Le gouvernement nigérien a annoncé la suspension immédiate de neuf médias internationaux sur l’ensemble du territoire national, invoquant la protection de l’ordre public, de l’unité nationale et de la stabilité institutionnelle. Une décision qui s’inscrit dans un contexte régional de restrictions croissantes contre les médias occidentaux au sein de l’Alliance des États du Sahel (AES).
Les autorités nigériennes, à travers l’Observatoire national de la communication (ONC), ont officialisé, vendredi 8 mai 2026, la suspension de neuf médias étrangers : RFI, France 24, AFP, TV5 Monde, TF1 Info, Jeune Afrique, Mediapart, France Afrique Média et LSI Africa.
Dans une déclaration lue à la télévision nationale, l’organe de régulation des médias, s’appuyant sur l’article 44 de l’ordonnance n°2025-29 du 1er septembre 2025, reproche à ces organes de presse la diffusion de contenus « susceptibles de mettre gravement en péril l’ordre public, l’unité nationale, la cohésion sociale et la stabilité des institutions ».
Cette mesure renforce la politique de contrôle médiatique engagée par le Niger depuis 2023, dans un contexte de redéfinition de ses relations avec plusieurs partenaires occidentaux.
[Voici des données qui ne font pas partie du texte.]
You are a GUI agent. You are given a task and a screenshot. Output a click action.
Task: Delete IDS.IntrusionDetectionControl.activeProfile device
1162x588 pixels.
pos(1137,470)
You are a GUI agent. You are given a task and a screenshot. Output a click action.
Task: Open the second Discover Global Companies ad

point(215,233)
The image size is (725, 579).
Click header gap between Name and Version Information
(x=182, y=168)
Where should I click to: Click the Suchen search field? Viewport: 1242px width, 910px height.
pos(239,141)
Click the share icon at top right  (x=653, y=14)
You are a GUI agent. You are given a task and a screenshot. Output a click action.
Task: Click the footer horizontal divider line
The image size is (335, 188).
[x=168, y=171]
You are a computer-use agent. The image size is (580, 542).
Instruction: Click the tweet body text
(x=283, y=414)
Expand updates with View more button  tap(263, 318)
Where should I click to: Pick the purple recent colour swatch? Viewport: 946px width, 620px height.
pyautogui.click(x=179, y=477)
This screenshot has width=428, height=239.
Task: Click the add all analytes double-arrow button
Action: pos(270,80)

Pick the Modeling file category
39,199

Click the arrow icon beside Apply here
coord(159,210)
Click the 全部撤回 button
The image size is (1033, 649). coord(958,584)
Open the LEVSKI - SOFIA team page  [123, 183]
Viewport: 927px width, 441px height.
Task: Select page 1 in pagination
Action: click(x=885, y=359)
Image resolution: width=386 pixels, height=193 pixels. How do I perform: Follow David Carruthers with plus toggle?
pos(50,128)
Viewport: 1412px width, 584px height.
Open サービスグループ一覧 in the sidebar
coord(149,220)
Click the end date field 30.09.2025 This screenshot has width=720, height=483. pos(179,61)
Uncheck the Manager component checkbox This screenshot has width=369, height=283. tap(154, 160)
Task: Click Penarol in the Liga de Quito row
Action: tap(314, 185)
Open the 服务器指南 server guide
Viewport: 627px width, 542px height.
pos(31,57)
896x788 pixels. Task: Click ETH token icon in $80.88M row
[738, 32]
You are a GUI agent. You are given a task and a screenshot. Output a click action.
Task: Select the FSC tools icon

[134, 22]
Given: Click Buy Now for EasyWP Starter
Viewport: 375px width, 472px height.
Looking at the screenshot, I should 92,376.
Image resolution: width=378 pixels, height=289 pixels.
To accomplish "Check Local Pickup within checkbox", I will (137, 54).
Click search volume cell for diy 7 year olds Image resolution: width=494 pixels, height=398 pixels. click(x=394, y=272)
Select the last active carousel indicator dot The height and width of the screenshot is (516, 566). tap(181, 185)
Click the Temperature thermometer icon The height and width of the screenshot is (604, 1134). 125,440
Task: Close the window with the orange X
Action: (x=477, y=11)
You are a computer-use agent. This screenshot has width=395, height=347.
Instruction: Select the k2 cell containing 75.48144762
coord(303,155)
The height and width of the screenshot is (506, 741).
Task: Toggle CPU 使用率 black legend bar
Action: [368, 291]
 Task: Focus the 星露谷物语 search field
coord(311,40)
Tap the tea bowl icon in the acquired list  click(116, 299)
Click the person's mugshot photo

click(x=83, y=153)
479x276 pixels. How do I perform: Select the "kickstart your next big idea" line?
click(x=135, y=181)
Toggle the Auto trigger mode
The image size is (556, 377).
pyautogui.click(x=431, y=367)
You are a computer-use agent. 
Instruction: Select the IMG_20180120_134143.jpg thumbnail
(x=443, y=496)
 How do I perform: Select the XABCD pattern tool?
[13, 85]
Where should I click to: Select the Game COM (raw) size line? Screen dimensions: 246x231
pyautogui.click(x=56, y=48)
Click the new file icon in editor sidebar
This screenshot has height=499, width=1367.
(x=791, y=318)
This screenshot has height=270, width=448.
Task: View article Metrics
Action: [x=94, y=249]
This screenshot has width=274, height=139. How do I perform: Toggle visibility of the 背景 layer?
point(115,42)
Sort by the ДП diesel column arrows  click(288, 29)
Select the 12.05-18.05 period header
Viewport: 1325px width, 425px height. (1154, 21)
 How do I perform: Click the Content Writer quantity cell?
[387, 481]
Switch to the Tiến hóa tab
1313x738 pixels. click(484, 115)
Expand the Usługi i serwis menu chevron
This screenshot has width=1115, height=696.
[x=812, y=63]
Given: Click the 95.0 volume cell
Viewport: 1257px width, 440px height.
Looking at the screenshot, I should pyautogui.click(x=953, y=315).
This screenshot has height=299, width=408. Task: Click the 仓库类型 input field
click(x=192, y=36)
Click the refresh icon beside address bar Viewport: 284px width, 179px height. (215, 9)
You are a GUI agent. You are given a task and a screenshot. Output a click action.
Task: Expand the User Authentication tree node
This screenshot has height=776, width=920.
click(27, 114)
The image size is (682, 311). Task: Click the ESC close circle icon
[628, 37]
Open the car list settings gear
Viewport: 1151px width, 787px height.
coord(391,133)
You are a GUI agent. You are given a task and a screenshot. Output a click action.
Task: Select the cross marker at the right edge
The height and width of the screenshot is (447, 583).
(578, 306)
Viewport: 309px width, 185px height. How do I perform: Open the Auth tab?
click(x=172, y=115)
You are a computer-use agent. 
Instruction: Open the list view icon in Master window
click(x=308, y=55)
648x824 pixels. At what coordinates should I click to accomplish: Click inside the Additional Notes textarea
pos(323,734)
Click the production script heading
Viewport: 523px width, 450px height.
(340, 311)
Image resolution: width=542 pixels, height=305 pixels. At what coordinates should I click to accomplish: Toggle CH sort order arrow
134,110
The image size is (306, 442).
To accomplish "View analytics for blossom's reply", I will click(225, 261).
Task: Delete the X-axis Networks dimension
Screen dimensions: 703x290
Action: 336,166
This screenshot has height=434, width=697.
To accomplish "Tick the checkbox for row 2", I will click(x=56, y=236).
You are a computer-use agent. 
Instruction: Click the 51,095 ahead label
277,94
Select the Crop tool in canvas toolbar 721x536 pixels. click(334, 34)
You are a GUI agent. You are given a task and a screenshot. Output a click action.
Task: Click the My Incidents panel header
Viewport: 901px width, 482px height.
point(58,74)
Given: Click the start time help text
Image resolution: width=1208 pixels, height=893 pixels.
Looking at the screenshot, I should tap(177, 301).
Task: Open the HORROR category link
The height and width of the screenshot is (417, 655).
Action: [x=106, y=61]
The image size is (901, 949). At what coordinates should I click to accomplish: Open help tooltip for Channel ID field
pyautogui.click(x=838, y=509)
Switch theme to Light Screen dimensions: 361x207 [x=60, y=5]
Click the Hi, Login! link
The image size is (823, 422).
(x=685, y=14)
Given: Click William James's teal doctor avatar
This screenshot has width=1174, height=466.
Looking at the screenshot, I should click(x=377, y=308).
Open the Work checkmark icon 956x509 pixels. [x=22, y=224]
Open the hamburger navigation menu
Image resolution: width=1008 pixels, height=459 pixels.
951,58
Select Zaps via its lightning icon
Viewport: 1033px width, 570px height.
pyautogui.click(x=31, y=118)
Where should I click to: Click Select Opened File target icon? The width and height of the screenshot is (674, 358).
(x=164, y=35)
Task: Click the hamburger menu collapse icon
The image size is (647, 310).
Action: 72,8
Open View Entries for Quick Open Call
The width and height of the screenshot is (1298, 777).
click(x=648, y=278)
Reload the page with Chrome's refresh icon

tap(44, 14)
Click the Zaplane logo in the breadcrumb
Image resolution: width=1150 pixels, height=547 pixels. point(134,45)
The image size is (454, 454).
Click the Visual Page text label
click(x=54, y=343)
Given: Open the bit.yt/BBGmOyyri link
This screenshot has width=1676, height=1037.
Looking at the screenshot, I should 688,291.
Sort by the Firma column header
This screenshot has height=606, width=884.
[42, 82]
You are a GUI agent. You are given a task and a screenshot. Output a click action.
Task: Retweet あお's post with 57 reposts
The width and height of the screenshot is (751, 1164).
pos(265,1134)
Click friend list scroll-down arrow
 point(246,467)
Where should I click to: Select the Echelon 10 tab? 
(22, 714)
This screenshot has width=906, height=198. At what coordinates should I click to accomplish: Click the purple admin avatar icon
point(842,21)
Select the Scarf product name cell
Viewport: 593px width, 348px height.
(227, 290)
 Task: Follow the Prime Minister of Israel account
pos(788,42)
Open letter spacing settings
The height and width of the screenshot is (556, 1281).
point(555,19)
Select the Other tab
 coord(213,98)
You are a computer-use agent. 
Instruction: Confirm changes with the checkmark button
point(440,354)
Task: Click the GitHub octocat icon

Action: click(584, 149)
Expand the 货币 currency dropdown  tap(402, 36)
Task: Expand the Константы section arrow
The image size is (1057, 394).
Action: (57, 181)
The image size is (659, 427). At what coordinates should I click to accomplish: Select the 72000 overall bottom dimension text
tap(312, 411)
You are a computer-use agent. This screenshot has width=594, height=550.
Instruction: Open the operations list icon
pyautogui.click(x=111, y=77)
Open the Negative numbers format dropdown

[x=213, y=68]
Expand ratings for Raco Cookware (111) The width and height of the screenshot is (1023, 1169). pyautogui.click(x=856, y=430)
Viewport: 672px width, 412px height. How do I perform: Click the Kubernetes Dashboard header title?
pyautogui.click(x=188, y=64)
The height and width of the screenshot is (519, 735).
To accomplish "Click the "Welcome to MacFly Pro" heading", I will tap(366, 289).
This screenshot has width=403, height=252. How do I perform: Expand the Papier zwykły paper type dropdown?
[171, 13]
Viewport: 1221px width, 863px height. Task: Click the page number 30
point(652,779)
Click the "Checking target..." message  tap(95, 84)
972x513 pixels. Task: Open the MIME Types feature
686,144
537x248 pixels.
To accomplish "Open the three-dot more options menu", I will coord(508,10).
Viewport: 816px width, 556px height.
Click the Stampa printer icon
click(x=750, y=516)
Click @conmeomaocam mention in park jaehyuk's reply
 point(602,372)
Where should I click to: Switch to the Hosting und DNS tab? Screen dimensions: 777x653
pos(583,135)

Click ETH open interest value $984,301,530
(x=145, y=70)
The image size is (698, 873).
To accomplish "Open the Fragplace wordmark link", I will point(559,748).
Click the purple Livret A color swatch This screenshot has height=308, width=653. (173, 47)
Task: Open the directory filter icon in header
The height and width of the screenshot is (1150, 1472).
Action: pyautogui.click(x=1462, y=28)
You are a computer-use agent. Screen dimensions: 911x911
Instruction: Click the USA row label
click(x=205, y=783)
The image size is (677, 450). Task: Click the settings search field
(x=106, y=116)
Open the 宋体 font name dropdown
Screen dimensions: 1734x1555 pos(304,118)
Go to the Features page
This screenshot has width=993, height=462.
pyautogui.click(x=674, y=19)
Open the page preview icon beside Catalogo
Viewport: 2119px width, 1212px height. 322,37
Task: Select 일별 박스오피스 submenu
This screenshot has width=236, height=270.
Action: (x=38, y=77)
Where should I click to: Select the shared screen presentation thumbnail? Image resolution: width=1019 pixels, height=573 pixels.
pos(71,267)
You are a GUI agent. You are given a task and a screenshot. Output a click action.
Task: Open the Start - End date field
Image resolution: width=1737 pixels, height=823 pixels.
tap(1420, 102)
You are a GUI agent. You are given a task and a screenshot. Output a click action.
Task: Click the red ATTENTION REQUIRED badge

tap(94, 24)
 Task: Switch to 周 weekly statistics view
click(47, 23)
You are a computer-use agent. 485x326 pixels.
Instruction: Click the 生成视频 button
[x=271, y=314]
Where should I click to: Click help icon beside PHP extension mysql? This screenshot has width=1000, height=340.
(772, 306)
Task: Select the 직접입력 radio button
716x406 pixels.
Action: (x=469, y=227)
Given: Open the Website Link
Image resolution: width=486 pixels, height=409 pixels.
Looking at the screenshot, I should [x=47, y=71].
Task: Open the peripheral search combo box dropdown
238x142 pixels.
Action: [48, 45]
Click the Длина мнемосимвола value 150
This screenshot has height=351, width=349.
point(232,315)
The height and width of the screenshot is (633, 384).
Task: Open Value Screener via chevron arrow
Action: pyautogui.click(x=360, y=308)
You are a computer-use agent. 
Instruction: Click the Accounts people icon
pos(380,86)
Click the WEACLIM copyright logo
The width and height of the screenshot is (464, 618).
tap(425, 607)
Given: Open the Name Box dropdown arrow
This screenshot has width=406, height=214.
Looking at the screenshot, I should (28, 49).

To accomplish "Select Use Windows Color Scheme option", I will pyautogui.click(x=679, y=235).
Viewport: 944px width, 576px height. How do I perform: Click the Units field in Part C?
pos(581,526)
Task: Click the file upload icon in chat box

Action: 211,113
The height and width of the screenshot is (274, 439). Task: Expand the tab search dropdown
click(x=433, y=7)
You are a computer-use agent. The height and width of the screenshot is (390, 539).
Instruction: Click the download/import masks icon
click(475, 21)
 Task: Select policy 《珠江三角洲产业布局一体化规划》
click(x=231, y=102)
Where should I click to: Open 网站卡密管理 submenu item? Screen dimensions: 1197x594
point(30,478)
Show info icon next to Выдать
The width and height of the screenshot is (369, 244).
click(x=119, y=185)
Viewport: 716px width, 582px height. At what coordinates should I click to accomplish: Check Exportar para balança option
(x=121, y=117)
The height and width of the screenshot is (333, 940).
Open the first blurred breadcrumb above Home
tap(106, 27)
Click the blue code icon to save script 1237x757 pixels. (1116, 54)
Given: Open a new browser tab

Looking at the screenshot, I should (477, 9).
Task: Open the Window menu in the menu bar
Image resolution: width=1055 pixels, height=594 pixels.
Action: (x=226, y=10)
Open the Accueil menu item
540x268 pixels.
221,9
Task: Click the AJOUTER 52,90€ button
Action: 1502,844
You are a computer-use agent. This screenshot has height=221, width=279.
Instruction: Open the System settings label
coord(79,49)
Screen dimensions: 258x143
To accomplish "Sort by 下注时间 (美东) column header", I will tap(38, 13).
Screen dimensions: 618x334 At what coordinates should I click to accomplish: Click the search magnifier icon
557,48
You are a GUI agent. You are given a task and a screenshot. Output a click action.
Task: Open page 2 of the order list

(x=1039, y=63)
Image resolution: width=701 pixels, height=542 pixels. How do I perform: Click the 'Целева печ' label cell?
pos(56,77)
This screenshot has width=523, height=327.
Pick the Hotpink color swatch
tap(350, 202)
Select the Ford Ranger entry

Certains médias, comme RFI et France 24, faisaient déjà l’objet de restrictions antérieures.
Une tendance régionale au sein de l’AES
Cette décision intervient dans une dynamique plus large observée au sein de l’Alliance des États du Sahel.
Au Burkina Faso, TV5 Monde a récemment été suspendue pour des accusations de « désinformation » et « d’apologie du terrorisme », rejoignant d’autres médias internationaux déjà visés par des sanctions similaires.
Au Mali, plusieurs chaînes étrangères, dont LCI et TF1, ont également été suspendues ces derniers mois pour diffusion de contenus jugés contraires aux intérêts nationaux.
Ces mesures traduisent une volonté commune des pays membres de l’AES de renforcer leur souveraineté informationnelle et de contrôler les narratifs médiatiques liés aux enjeux sécuritaires et politiques.
Recul préoccupant de la liberté de la presse
La suspension de ces neuf médias intervient quelques jours après la publication du classement 2026 de Reporters sans frontières (RSF), dans lequel le Niger recule à la 120e place sur 180 pays, soit une baisse de 37 rangs en une année.
Pour de nombreux observateurs, cette évolution témoigne d’un durcissement du paysage médiatique sahélien, où les impératifs sécuritaires et institutionnels redéfinissent profondément les conditions d’exercice de la presse internationale.
Par cette décision, le Niger confirme son orientation vers un contrôle accru de l’espace informationnel, dans un environnement régional marqué par une affirmation renforcée de la souveraineté étatique.